[Document section]
··········

The average price of one year at a public, four-year college last year, including living expenses, was $14,333, ac-cording to the College Board. That means it costs more than $57,000 to send a student away to college for four years at a typical state school, up from an inflation-adjusted $28,000 three decades ago. Costs at most Alabama colleges are comparable to the national average, or slightly lower.

Over the same three decades in which costs have doubled, only the rich have seen their incomes come close to keeping pace. For the poorest 20 percent of U.S. families, household income rose 3 percent, and for the middle 20 per-cent, it rose 22 percent. For the richest families, income rose 86 percent, according to U.S. Census Bureau data.

The result, according to financial planners, collegeaid administrators and students themselves, is that paying for college has become something akin to putting together a jigsaw puzzle. Where a generation ago a job and help from the parents might have been enough, middle- and working-class students today routinely need multiple jobs and a combina-tion of government grants, loans and help from family to pay for school.

''It's been much harder than I thought it would be,'' said Whitney Miller, a 25-year-old student at the University of Alabama.

High costs, hard times

The higher cost of college this year has combined with the tumultuous economy to hit students with a double-whammy. Even as the cost of college rises - tuition and fees at UA and at the University of Alabama at Birmingham are going up 9.4 percent this year, while they are going up 7 percent at Auburn University - families' college funds have been decimated by the market collapse.

Alabama's state-run prepaid tuition program, which many thought of as a safety net, is in danger of failure, for ex-ample. That leaves many students with just one option, said Bob Straka, a Birmingham financial planner. ''You've got to borrow money.''

And borrow they have. In total, students nationwide borrowed $85 billion in 2008, up from $41 billion 10 years earlier, according to The Project on Student Debt, a nonprofit advocacy group.

Nationally, just more than half of all undergraduates have student loans. But in Alabama, according to the organi-zation's data, 61 percent of students who graduated last year did so in debt, with the average college graduate in that class owing $20,921.

The most indebted graduates among public and private, nonprofit four-year colleges in the state are graduates of Tuskegee University, according to The Project's data. More than 90 percent of Tuskegee graduates leave the historically black college in debt, with an average of $30,000 in
outstanding loans, nearly twice the debt of the typical student at UA, where graduates owe an average of $17,146. At Auburn, graduates average $25,176 in debt, and at UAB they average $17,650.

Most of that debt comes in the form of government loans, but it increasingly is
private debt, too. Last year, 14 percent of all undergraduate students had taken out more costly private loans to pay for school, up from 5 percent in the 2003-04 school year.

For those with loans, the economic crisis has created an opportunity, Straka said. The typical variable rate for Staf-ford and Loan Plus loans - common student loans - last week was at 1.88 percent. Those loans can be consolidated into fixed-rate loans at about 2.5 percent, in a hedge against rate increases, he said.

''People should fix their loans right now,'' said Straka, who worked his way through the University of Minnesota selling hot dogs at Minnesota Twins games.

Nearly everyone agrees that the rising cost of college is a problem, although there is disagreement over what's to blame. Economists have pointed to a combination of factors, including declining state appropriations and increasing salaries on campus.

··········

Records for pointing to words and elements
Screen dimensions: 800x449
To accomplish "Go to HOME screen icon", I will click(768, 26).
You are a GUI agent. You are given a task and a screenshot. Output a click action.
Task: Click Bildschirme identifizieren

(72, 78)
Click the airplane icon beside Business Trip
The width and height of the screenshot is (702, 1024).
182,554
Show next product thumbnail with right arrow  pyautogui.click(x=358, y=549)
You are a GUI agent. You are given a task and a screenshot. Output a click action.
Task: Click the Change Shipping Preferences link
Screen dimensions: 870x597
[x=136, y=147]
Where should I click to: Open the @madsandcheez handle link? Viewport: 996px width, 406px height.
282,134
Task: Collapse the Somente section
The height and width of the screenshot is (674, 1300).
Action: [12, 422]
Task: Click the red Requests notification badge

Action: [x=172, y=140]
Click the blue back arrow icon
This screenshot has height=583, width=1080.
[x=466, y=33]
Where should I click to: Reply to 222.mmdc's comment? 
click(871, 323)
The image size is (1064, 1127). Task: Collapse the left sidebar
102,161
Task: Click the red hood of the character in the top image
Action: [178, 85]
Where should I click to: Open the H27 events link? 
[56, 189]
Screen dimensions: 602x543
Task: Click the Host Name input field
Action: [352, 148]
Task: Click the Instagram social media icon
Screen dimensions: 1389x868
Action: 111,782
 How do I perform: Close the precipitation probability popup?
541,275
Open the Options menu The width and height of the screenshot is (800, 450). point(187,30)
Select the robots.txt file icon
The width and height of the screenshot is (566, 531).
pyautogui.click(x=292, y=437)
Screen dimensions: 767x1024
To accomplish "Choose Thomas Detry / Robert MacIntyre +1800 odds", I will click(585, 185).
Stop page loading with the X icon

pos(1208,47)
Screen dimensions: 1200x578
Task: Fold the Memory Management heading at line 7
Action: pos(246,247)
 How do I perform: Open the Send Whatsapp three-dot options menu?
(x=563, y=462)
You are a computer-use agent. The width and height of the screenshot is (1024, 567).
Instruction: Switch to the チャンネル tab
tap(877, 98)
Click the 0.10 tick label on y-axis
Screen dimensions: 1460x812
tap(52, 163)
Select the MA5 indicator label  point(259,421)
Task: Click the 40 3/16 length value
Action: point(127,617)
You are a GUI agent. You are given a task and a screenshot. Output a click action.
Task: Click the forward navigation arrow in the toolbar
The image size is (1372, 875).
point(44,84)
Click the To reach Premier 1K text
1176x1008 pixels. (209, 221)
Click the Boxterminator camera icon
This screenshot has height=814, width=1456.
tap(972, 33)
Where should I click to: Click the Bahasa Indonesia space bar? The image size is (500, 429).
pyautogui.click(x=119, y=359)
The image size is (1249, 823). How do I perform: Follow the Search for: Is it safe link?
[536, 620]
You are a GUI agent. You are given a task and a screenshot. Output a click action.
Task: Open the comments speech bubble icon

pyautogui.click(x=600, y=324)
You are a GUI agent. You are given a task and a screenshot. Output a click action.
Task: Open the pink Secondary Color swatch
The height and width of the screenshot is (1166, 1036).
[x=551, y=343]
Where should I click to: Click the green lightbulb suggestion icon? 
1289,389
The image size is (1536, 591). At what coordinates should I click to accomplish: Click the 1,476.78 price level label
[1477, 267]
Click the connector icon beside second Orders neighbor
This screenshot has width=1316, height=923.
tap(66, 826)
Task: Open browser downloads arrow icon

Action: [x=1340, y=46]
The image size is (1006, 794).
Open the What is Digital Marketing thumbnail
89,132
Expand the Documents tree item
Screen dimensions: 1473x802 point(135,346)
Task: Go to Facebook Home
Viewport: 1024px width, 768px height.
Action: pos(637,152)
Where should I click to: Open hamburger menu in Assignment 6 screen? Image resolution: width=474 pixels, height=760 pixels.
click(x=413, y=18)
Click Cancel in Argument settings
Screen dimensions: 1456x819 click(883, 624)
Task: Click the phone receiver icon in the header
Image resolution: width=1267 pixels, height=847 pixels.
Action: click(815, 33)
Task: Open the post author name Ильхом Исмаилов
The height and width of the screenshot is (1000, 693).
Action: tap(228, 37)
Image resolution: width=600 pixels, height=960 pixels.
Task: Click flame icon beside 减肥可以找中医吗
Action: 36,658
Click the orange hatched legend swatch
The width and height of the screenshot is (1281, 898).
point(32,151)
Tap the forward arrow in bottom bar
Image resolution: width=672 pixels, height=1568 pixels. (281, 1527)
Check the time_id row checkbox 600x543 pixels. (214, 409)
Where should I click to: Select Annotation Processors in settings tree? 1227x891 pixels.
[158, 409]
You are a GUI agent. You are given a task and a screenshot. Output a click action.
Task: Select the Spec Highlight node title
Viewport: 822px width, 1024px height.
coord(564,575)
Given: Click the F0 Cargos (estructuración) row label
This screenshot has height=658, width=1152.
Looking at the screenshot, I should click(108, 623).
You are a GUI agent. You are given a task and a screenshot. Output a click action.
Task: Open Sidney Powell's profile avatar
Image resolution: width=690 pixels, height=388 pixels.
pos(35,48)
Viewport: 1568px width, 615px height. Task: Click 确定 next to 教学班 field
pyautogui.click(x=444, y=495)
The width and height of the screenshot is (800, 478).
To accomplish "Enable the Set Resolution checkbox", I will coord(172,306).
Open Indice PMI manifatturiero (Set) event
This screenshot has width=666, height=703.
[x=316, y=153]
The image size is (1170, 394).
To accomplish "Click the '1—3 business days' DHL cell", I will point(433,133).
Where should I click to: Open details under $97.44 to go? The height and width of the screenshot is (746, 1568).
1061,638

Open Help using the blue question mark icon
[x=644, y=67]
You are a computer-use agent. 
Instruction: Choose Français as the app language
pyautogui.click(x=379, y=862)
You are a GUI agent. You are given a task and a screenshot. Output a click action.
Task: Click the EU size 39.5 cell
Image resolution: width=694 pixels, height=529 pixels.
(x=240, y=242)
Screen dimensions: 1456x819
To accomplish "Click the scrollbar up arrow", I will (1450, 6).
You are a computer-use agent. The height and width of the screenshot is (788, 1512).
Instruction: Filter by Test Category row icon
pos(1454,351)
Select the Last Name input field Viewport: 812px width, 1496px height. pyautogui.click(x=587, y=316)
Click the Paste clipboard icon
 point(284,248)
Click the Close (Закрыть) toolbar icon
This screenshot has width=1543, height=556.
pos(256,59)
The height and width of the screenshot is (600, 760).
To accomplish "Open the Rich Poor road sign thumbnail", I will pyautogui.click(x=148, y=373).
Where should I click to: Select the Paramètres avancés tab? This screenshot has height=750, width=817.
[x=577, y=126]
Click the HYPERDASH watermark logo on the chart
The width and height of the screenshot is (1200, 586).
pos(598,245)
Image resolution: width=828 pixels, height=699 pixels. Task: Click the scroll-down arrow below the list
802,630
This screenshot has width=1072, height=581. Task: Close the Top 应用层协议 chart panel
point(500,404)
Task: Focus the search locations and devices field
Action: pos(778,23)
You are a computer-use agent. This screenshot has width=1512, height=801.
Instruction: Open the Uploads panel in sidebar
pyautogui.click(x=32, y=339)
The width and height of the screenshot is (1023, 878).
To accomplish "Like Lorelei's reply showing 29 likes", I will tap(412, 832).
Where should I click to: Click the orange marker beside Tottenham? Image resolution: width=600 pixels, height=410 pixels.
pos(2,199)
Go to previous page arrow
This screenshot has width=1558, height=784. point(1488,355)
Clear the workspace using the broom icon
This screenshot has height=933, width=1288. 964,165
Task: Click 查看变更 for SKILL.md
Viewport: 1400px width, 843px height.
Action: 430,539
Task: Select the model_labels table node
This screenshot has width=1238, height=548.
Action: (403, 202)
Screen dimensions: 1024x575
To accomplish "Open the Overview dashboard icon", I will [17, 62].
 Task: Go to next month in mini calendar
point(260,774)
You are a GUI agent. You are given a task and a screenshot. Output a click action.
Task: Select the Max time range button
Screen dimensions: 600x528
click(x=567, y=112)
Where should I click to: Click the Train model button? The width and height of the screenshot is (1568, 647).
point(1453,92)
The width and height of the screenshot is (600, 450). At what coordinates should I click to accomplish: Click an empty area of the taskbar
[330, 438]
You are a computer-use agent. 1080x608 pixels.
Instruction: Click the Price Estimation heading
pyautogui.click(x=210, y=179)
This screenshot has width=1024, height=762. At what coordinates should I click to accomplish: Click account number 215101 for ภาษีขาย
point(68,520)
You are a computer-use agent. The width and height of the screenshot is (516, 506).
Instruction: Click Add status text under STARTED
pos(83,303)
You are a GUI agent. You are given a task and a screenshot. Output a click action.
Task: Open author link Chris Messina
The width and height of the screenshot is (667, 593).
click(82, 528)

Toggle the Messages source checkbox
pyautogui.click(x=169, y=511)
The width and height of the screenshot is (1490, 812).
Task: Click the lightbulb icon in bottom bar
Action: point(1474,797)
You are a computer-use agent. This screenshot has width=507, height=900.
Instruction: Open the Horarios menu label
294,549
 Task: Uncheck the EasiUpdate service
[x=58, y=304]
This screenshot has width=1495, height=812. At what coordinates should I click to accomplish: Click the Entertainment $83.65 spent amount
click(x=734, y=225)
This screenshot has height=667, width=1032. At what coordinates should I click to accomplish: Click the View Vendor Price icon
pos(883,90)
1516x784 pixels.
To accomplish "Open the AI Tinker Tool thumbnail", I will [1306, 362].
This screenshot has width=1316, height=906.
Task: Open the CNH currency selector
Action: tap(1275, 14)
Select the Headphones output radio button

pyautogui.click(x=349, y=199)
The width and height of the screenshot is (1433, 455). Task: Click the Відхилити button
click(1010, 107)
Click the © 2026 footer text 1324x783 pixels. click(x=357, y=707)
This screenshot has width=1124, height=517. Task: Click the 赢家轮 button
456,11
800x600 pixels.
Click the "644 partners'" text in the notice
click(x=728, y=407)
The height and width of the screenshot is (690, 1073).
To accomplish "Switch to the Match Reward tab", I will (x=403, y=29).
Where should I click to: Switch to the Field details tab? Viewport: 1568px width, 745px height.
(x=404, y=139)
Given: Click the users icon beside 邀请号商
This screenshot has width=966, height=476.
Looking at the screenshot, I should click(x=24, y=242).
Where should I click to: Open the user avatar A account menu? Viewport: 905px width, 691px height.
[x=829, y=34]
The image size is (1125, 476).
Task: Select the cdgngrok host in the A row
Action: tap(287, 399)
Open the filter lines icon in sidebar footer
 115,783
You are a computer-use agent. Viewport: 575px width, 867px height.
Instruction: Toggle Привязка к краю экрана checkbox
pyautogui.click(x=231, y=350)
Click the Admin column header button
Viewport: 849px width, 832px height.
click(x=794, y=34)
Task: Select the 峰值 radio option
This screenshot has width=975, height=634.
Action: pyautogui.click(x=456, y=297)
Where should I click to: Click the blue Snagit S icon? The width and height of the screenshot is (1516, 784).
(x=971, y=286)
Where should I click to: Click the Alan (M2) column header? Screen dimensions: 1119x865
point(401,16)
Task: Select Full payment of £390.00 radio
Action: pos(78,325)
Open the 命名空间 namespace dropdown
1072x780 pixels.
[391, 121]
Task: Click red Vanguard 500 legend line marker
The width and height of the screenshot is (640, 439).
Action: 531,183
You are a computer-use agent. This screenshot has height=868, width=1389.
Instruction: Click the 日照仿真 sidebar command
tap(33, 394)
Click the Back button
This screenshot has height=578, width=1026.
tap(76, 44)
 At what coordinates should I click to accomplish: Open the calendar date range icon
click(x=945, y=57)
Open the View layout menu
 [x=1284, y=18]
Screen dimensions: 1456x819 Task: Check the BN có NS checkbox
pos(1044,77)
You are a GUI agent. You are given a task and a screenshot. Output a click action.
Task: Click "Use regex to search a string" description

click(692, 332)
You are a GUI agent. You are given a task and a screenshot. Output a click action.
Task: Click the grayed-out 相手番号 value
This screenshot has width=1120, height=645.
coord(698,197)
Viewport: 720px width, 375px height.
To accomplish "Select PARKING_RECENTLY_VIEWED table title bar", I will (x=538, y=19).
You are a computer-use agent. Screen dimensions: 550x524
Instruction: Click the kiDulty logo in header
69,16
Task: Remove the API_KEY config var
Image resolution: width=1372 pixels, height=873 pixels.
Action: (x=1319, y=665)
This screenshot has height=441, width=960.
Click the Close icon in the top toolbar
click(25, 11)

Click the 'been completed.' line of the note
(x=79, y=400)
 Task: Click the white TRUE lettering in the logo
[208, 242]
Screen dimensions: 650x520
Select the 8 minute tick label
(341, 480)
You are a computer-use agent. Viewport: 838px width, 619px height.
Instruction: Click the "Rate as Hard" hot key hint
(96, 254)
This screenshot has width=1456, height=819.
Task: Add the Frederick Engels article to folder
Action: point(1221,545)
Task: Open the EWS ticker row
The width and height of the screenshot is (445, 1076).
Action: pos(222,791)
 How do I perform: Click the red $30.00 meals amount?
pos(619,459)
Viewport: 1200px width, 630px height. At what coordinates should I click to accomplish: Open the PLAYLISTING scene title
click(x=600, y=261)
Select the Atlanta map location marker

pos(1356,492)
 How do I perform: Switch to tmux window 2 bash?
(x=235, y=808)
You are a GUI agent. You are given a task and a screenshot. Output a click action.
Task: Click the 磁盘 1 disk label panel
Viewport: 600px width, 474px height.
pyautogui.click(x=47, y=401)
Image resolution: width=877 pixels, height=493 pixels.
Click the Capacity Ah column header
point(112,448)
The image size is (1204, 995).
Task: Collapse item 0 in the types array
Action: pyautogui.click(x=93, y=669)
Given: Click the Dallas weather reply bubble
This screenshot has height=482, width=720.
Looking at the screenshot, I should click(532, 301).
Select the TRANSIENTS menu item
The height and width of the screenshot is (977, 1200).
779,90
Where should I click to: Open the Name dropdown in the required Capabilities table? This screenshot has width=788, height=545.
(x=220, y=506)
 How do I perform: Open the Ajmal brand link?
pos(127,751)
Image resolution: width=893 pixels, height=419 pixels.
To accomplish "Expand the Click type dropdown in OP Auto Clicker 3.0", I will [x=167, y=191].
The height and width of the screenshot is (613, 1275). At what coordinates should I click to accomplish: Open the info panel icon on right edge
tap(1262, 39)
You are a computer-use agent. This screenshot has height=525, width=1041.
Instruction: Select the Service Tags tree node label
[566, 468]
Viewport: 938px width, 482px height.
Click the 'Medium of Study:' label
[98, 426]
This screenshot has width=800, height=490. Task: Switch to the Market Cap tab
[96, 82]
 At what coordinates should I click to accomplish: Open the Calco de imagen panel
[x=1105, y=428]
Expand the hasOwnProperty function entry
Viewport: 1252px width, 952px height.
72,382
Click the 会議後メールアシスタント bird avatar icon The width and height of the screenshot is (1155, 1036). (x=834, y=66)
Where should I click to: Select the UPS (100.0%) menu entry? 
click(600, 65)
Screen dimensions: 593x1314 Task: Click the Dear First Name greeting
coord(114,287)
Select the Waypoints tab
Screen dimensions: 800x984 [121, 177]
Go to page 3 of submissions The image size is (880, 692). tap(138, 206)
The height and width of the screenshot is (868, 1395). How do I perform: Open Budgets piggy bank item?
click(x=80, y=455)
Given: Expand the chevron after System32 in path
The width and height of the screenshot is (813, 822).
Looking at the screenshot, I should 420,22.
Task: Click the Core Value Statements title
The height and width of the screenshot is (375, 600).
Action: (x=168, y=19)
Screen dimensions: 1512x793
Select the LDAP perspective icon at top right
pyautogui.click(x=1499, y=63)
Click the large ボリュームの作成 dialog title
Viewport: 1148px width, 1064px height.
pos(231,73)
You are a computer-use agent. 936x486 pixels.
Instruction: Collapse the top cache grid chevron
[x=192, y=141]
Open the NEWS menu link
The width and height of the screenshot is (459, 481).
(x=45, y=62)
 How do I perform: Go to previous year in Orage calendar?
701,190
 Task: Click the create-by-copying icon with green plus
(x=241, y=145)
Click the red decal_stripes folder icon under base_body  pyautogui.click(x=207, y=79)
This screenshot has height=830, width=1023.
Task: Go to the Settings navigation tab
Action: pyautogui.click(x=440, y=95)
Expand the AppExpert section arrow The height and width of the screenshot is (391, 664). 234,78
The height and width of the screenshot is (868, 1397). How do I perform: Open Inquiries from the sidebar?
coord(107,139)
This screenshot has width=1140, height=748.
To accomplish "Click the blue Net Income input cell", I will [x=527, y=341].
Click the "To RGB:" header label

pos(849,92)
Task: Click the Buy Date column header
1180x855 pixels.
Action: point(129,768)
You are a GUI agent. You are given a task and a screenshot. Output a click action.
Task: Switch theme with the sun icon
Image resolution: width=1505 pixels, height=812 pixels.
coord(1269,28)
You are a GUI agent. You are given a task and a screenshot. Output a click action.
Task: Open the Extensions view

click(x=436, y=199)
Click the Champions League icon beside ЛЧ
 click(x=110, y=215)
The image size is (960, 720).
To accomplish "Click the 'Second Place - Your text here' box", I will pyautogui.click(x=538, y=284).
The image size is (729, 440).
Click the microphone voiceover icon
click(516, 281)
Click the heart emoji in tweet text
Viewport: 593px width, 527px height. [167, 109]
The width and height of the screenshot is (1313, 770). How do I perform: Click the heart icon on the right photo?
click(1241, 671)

··········

[Required actions]
(1) In the college costs article, why does Straka say people should fix their student loans right now?
(2) Please retype the records starting at the line that contains "Check the time_id" and ending at the line that contains "pyautogui.click(x=444, y=495)".

[Responses by task]
(1) The typical variable rate on Stafford and Loan Plus loans was 1.88 percent last week, and those loans can be consolidated into fixed-rate loans at about 2.5 percent. Doing so serves as a hedge against rate increases.

(2)
Check the time_id row checkbox 600x543 pixels. (214, 409)
Where should I click to: Select Annotation Processors in settings tree? 1227x891 pixels.
[158, 409]
You are a GUI agent. You are given a task and a screenshot. Output a click action.
Task: Select the Spec Highlight node title
Viewport: 822px width, 1024px height.
coord(564,575)
Given: Click the F0 Cargos (estructuración) row label
This screenshot has height=658, width=1152.
Looking at the screenshot, I should click(108, 623).
You are a GUI agent. You are given a task and a screenshot. Output a click action.
Task: Open Sidney Powell's profile avatar
Image resolution: width=690 pixels, height=388 pixels.
pos(35,48)
Viewport: 1568px width, 615px height. Task: Click 确定 next to 教学班 field
pyautogui.click(x=444, y=495)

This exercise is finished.